外貨建取引等会計処理基準(1999年10月)によると海外子会社へ出資した場合、日本の親会社単体会計は取得時換算レートが適用され、決算時における換算によって生じた換算差額は、原則として当期の為替差損益として処理される。また、連結ベースでも期末時点における当該出資金の為替評価変動リスクが発生し、これを為替換算調整勘定として処理する。

(a)会計基準等の内容

会計基準の該当部分は以下のとおりである(下線は筆者記入)。



○外貨建取引等会計処理基準の為替換算調整勘定該当部分
一 外貨建取引等
1 取引発生時の処理
外貨建取引は、原則として、当該取引発生時の為替相場による円換算額をもって記録する。ただし、外貨建取引に係る外貨建金銭債権債務と為替予約等との関係が「金融商品に係る会計基準の設定に関する意見書」(以下「金融商品に係る会計基準」という。)における「ヘッジ会計の要件」を充たしている場合には、当該外貨建取引についてヘッジ会計を適用することができる。
2 決算時の処理
(1)換算方法
② 外貨建金銭債権債務(外貨預金を含む。以下同じ。)
外貨建金銭債権債務については、決算時の為替相場による円換算額を付する。・・・
③ 外貨建有価証券
・・・
ハ 子会社株式及び関連会社株式については、取得時の為替相場による円換算額を付する。
・・・
(2)換算差額の処理
決算時における換算によって生じた換算差額は、原則として、当期の為替差損益として処理する。
・・・
三 在外子会社等の財務諸表項目の換算
連結財務諸表の作成又は持分法の適用にあたり、外国にある子会社又は関連会社の外国通貨で表示されている財務諸表項目の換算は、次の方法による。
1 資産及び負債
資産及び負債については、決算時の為替相場による円換算額を付する。
2 資本(現在は純資産
 親会社による株式の取得時における資本に属する項目については、株式取得時の為替相場による円換算額を付する。
 親会社による株式の取得後に生じた資本に属する項目については、当該項目の発生時の為替相場による円換算額を付する。
・・・
4 換算差額の処理
換算によって生じた換算差額については、為替換算調整勘定として貸借対照表の資本(現在は純資産)の部に記載する。(注13)
・・・
注13 子会社持分投資に係るヘッジ取引の処理について
 子会社に対する持分への投資をヘッジ対象としたヘッジ手段から生じた為替換算差額については、為替換算調整勘定に含めて処理する方法を採用することができる。 
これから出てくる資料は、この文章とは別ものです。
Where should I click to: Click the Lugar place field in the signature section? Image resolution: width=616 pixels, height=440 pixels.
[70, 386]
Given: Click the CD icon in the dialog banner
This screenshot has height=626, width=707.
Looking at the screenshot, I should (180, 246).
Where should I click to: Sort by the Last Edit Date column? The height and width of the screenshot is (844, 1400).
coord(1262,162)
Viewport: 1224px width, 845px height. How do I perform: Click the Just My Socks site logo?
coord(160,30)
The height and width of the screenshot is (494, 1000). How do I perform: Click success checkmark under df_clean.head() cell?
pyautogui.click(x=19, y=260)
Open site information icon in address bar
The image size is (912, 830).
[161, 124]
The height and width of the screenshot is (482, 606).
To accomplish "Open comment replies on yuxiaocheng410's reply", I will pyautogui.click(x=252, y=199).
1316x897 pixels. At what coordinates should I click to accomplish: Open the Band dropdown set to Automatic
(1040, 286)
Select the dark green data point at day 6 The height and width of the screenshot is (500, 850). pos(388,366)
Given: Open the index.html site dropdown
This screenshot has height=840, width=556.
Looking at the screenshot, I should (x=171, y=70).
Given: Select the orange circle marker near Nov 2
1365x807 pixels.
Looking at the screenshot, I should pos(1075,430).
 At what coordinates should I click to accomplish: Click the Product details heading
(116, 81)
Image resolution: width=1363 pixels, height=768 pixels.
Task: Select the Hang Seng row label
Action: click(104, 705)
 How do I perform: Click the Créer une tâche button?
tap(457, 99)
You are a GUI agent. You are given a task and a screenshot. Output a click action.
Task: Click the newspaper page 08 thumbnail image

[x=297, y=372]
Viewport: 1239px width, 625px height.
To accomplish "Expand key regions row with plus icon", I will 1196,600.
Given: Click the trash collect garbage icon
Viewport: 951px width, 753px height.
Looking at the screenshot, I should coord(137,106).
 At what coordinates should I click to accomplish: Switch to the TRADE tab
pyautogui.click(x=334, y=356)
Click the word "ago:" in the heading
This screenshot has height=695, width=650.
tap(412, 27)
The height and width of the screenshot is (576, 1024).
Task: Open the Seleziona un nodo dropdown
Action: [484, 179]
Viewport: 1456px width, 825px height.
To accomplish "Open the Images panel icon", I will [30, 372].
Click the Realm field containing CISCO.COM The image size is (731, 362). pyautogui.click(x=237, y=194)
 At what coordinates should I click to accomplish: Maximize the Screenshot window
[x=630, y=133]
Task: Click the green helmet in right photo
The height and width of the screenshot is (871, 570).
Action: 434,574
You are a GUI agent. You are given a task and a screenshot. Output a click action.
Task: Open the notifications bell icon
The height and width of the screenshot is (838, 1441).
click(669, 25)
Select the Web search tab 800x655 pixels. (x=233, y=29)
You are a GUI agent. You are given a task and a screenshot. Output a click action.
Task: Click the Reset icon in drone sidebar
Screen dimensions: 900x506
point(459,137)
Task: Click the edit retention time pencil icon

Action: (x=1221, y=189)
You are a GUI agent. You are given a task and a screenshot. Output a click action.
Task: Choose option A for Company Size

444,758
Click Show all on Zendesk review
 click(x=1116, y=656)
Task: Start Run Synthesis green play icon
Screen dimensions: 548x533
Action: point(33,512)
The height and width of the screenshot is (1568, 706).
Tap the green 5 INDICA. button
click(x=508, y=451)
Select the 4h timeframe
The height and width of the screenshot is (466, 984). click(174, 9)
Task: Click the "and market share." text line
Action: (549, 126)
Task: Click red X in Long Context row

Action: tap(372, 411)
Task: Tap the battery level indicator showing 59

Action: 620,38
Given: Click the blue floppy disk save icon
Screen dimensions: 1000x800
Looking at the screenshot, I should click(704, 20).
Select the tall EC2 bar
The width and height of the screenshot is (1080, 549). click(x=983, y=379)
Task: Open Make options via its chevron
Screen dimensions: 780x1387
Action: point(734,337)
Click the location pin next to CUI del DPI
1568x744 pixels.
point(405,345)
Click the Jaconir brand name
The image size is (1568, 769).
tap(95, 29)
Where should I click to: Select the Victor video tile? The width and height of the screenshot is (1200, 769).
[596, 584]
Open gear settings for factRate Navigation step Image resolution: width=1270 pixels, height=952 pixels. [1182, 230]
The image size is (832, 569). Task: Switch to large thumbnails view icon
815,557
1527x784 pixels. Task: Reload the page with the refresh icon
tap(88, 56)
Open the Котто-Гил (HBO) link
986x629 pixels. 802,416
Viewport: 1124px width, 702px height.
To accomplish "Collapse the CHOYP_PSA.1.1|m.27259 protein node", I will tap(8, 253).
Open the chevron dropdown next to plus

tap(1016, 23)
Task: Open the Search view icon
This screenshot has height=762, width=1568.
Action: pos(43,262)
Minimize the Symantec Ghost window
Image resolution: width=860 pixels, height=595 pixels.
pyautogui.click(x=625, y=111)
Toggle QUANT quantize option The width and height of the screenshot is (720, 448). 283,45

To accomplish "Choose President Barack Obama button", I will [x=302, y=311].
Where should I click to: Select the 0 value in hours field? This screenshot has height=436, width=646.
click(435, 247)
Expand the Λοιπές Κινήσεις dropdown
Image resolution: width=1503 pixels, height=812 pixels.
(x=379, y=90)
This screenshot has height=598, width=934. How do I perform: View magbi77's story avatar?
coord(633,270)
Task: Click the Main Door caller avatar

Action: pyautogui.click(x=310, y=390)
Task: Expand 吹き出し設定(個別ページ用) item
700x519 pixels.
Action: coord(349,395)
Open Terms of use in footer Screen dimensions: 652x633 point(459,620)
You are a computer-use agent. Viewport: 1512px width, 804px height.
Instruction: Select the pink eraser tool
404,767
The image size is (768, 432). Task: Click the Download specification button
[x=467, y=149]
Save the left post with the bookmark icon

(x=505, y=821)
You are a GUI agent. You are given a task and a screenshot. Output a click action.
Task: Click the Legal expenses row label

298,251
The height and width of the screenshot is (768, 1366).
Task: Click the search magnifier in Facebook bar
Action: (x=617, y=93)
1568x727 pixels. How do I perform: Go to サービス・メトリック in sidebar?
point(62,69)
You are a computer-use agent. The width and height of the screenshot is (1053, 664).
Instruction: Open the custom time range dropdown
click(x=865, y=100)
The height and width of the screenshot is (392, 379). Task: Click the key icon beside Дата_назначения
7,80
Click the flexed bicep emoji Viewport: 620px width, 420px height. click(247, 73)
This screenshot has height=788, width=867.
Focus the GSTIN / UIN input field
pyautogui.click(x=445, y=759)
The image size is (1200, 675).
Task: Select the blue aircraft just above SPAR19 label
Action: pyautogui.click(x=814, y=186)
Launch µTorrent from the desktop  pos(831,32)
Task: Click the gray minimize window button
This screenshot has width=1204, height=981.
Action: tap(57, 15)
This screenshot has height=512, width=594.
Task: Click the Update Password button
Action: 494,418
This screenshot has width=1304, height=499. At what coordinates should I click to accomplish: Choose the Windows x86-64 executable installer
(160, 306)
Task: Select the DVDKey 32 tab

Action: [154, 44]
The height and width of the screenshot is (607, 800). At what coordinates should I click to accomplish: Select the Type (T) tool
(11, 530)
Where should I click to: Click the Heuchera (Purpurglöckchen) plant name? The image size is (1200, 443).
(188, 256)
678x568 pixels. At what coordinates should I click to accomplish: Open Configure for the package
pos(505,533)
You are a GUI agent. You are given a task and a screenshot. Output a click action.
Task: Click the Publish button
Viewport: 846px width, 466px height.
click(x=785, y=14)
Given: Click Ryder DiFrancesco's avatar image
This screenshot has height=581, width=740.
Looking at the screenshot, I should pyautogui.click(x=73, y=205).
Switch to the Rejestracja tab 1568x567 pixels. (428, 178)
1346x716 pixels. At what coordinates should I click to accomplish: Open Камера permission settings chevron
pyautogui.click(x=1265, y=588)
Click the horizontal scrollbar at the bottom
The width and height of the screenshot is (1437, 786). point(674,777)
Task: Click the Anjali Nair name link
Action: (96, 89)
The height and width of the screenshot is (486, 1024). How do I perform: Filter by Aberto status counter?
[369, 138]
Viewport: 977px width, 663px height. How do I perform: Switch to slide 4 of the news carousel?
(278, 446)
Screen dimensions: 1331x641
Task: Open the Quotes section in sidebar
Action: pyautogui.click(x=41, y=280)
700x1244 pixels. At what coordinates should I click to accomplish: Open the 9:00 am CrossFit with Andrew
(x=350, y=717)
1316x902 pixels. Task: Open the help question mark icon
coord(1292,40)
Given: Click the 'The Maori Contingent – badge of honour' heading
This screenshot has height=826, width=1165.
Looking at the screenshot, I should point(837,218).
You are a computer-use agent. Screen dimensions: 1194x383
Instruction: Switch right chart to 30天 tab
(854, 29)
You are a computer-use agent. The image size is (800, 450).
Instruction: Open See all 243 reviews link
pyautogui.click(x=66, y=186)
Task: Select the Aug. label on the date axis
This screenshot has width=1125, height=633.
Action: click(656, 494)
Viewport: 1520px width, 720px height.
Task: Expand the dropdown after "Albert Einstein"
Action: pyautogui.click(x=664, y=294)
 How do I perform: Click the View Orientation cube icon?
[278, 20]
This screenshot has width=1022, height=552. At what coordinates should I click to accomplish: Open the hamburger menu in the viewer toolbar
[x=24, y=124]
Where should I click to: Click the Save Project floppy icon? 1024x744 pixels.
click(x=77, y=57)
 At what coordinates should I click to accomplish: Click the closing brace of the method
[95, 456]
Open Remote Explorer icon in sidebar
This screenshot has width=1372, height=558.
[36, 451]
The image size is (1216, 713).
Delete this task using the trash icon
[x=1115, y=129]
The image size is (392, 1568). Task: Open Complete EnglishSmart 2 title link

上記4における「換算によって生じた換算差額」とは、まさに資産及び負債と純資産の換算に用いる為替相場の違いによる差額である。
なお、当該会計基準の適用される会計実務指針は以下のとおりである。



○外貨建取引会計実務指針
31-2 親会社の支配獲得後に生じた在外子会社等に係るその他の包括利益については、親会社の支配獲得後に生じたその他の包括利益累計額に属する項目の円換算額による変動額を、連結包括利益計算書又は連結損益及び包括利益計算書におけるその他の包括利益として計上する。



海外子会社への出資金は、出資時点で外貨に変換しているので、キャッシュフロー上は為替変動リスクはないはずだが、評価上は出資金という外貨建ての資産勘定を各期末に決算時レートで円貨評価するため円高になると評価損が発生することになる。

(図表)海外子会社への出資金のバランスシートイメージ

当該リスクは、会計上「連結調整勘定」(連結財務諸表の作成または持分法の適用に係る海外子会社為替換算調整勘定)に計上される。これは「純資産の部」の「その他の包括利益累計額」(評価・換算差額等)に含まれ、決算時レートで換算されるため当該純資産の部に出資時レートで計上された価額等との差額が計上される。
次回は具体的な数字を使ってみていこう。